The host was perplexed by the oddness of all this. Richard O’Rawn knew nothing about the Tostigans. How could he? This was his first visit to Ireland. There had never been any mention of them in the letters they had exchanged. Why, then, this strange interest he was manifesting in the troublemaking clan who had been such a problem in the neighborhood when he, Patrick, was a boy?

“Perhaps I am wrong in saying that none of them are left,” he said after several long moments of silence. “It’s generally believed that one of them still persists in the ruins of the small tower where the family always lived; and which, by the way, is authentically Norman and goes back, perhaps, to the time of Henry II. I refer, Cousin, to the Tostigan ghost.”

That brought about a quick uplifting of the leonine head of the visitor from America. “A ghost?” he said. “This is very interesting, Patrick, very interesting indeed. Tell me about it.”

“Understand this first of all. I’m Irish and I think I respond to every chord which stirs in the Irish heart. But I don’t believe in the Tostigan ghost. It doesn’t rattle a battle-ax on the top of the old tower or tramp with mailed feet up and down what is left of the stone steps. It sits on a stone outside the tower, a stone which is shaped like a high-armed chair.”

The American was startled into a comment. “The Marshal’s Seat? Was that what it is called? And isn’t it very old?”

“It has always been there and I believe I’ve heard it referred to by that name.” The head of the household asked no more questions of his guest. All this was getting beyond him. He contented himself with telling the story of the last phase of the Tostigan family. “I was in the First World War but I was too young to get to France. The Armistice came before I saw the last of the training camp. When I came home the two Tostigans were dead and there was no one to claim the old place where they had lived. It was thought there were uncles and cousins here and there about the world, in Australia, Canada, South Africa, and the United States. Heirs were advertised for and there was plenty of correspondence with people in different parts of the world, although nothing much came of it. No one succeeded in establishing a relationship. The courts are now threatening to close the case and take over the land. It’s not especially good land.”
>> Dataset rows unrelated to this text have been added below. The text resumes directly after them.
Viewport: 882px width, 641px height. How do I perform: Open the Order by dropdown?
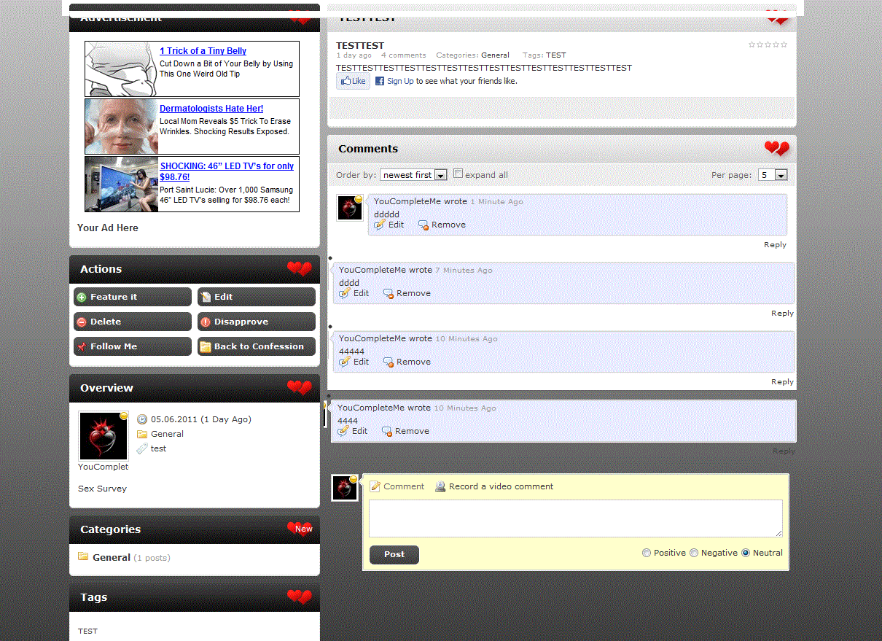pos(413,175)
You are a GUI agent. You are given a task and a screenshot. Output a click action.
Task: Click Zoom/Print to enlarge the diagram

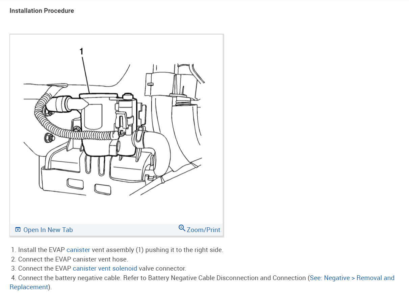tap(203, 229)
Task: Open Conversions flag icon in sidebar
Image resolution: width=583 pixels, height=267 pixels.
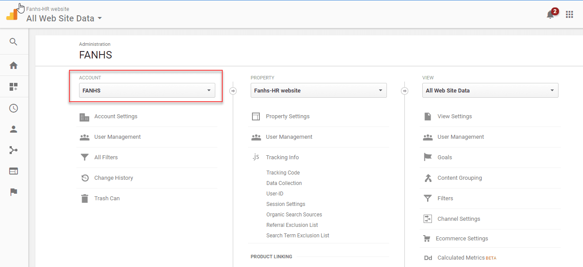Action: tap(14, 192)
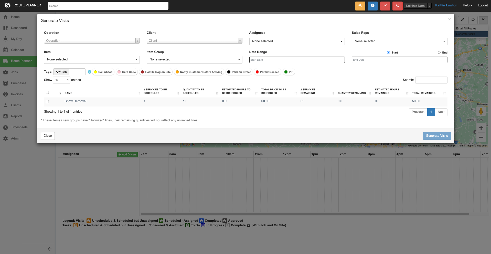Image resolution: width=491 pixels, height=254 pixels.
Task: Click the Start Date input field
Action: point(297,60)
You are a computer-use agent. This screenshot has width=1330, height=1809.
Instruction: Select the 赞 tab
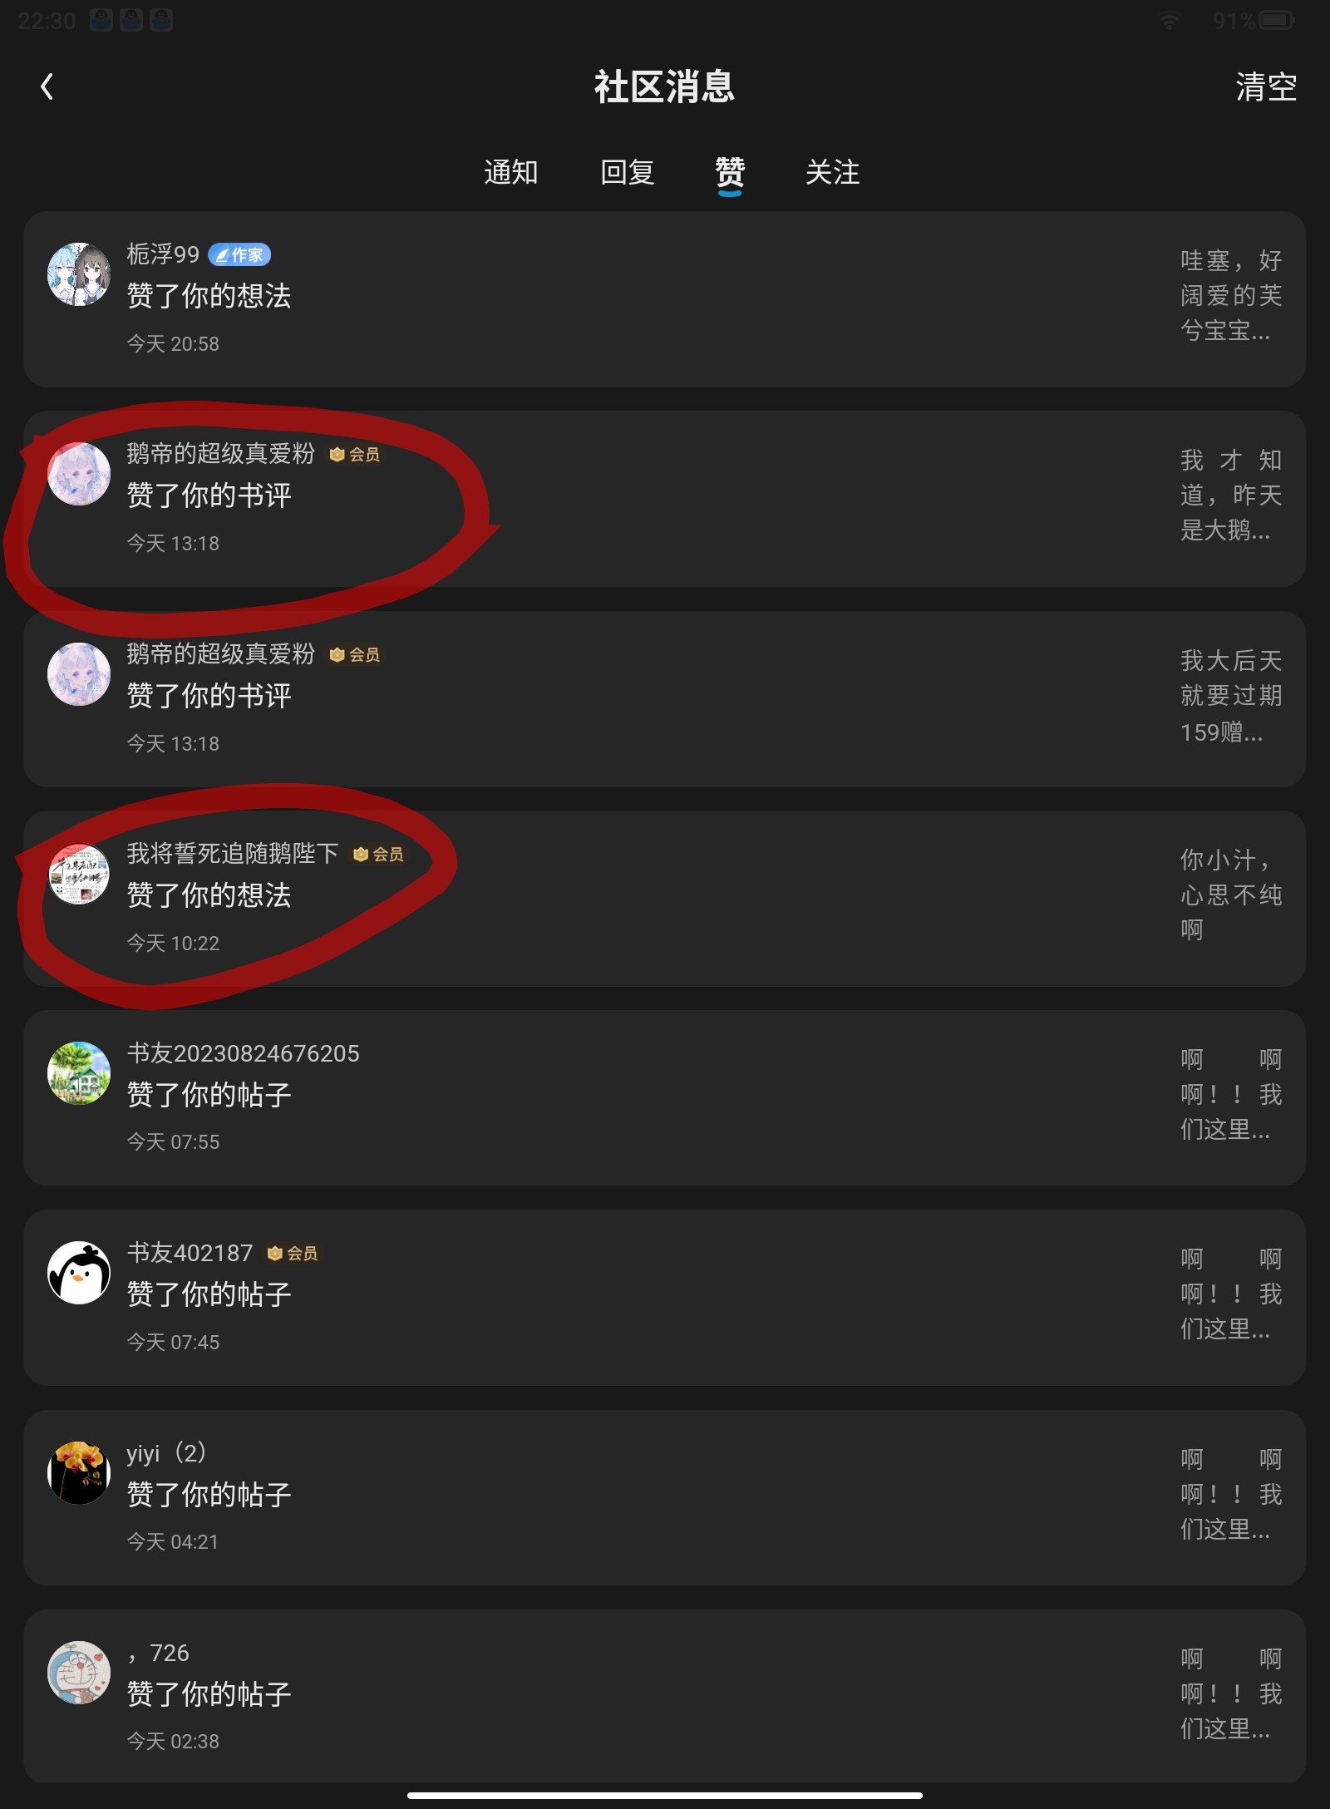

There was a long pause. “I think, Patrick, I shall pay a visit to the tower one of these nights,” said the old man from America. “It’s a most interesting story. When you get to my years, you have a great concern over things which pertain to the past. I can think of nothing I would rather do than exchange a few words with this visitor who sits and contemplates all that is left of what, no doubt, was once a great dream.”

“The broken walls of an old stone rookery?”

“There might have been great dreams when those walls were first raised, Patrick.”

“Will you let me go with you?” asked the host.

“Of course, Patrick. The same blood runs in our veins. We have the same interest in this story.”

“I’d like to go too,” spoke up John.

“And I,” said Eleanor eagerly, from the foot of the table.

Marty Lacey brought in a dish containing toasted Irish raisin bread. “My da lost four teeth in a go with the Tostigans,” he volunteered. “The murtherin’ davils!”